Arturo-Reverte raconte la guerre en ex-Yougoslavie qu’il couvrit comme journaliste
Bien avant d’être l’écrivain à succès traduit dans le monde entier, créateur du capitaine Alatriste et de l’espion franquiste Falco, Arturo Perez-Reverte fut un journaliste. En 1992-1993, il couvrit la guerre en ex-Yougoslavie. Lorsqu’il arrive dans les Balkans en guerre, il a 41 ans et déjà une expérience de près de vingt ans de reporter de guerre au Liban, en Angola ou en Amérique centrale notamment. Territoire comanche s’ouvre ainsi sur le pont de Bijelo Polje : « A genoux dans le fossé, Marquez fit le point sur le nez du cadavre avant d’ouvrir en plan général. Il avait l’œil droit collé au viseur de la Betacam, et le gauche à demi fermé dans les spirales de fumée de la cigarette tenue d’un côté de la bouche ».
Dans ce récit publié en 1994 et traduit pour la première fois, le futur écrivain est déjà là. La mise en scène narrative, un récit en mouvement, une prose fluide. Le lecteur cligne des yeux comme Marquez et Barlès, le journaliste qui l’accompagne et regarde à nouveau la couverture. Oui, il s’agit bien de mémoires de guerre de l’auteur, à travers Barlès, ce personnage qui rappelle celui du Peintre des batailles. Le récit arpente ainsi les sentiers de la guerre, sur le front, ce « territoire comanche » où la vie ne tient qu’à un fil, ce no man’s land que décrivit si bien Ernst Jünger, en compagnie de ses collègues. Les portraits qu’il dresse de ces combattants de l’information sont fascinants, des plus connus comme Orianna Fallaci ou Corinne Dufka, « ces femmes qui en ont une sacrée paire », aux plus anonymes comme Marie la Portugaise, endormie nue sur un lit de fortune, ou ce milanais du Corriere della Sierra « si énorme que le gilet pare-balles ressemblait sur lui à un soutien-gorge blindé ».
Il y a indiscutablement du Hemingway dans ces pages, celui qui mêle dans un récit tant de situations et de personnages incohérents pour former un tout. Celui qui réunit dans une pièce éventrée par des obus de mortier, des histoires improbables pour tisser la tapisserie de l’humanité avec ce mélange de fatalité et de hasard résumé dans ces trois façons d’être tué : 1 – « c’est quand votre numéro sort, comme à la loterie »; 2 – quand l’expérience vous manque; 3 – la loi des probabilités.

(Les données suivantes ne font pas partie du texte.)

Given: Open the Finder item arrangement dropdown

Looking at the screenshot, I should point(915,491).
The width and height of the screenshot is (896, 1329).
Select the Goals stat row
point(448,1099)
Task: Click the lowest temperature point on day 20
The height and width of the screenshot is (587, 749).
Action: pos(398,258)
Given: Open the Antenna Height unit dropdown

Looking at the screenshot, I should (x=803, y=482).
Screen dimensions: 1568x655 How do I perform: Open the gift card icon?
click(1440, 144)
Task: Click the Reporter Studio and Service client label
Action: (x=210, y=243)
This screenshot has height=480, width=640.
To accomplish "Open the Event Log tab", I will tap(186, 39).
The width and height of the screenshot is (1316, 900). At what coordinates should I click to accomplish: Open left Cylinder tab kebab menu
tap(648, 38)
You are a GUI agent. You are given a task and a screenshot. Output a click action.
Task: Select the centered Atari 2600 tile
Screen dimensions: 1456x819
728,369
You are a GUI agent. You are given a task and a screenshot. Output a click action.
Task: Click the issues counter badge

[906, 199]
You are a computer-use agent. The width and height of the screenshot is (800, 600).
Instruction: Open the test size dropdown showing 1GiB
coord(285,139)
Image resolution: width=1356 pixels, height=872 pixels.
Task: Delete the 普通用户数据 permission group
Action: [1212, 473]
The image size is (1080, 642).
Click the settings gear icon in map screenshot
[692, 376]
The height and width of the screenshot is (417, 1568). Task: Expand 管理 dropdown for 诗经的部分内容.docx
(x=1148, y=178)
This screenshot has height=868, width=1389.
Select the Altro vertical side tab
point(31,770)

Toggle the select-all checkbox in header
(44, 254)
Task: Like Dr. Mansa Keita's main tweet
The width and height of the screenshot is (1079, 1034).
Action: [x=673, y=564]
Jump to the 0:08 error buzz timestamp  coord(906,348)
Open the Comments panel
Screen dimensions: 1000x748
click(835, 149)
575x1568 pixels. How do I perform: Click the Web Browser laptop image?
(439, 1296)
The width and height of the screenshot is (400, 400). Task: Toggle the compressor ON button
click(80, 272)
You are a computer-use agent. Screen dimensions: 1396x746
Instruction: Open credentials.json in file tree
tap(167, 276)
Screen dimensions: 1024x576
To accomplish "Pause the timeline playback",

Une fois de plus servi par la très belle traduction de Gabriel Iaculli qui a pris avec succès la suite de François Maspero, le livre se lit d’un trait. Un brin désabusé sur la réalité du monde, Barlès lance ainsi à des étudiants en journalisme voulant partir sur les champs de bataille du monde : « Les méthodes les plus sales ont été mises en pratique avec la passivité complice d’une Europe incapable de donner à temps du poing sur la table pour freiner la barbarie ». C’était il y a trente ans en ex-Yougoslavie et non hier.
Par Laurent Pfaadt
Arturo Perez-Reverte, Territoire comanche, traduit de l’espagnol par Gabriel Iaculli
Les Belles Lettres, Mémoires de guerre, 120 p.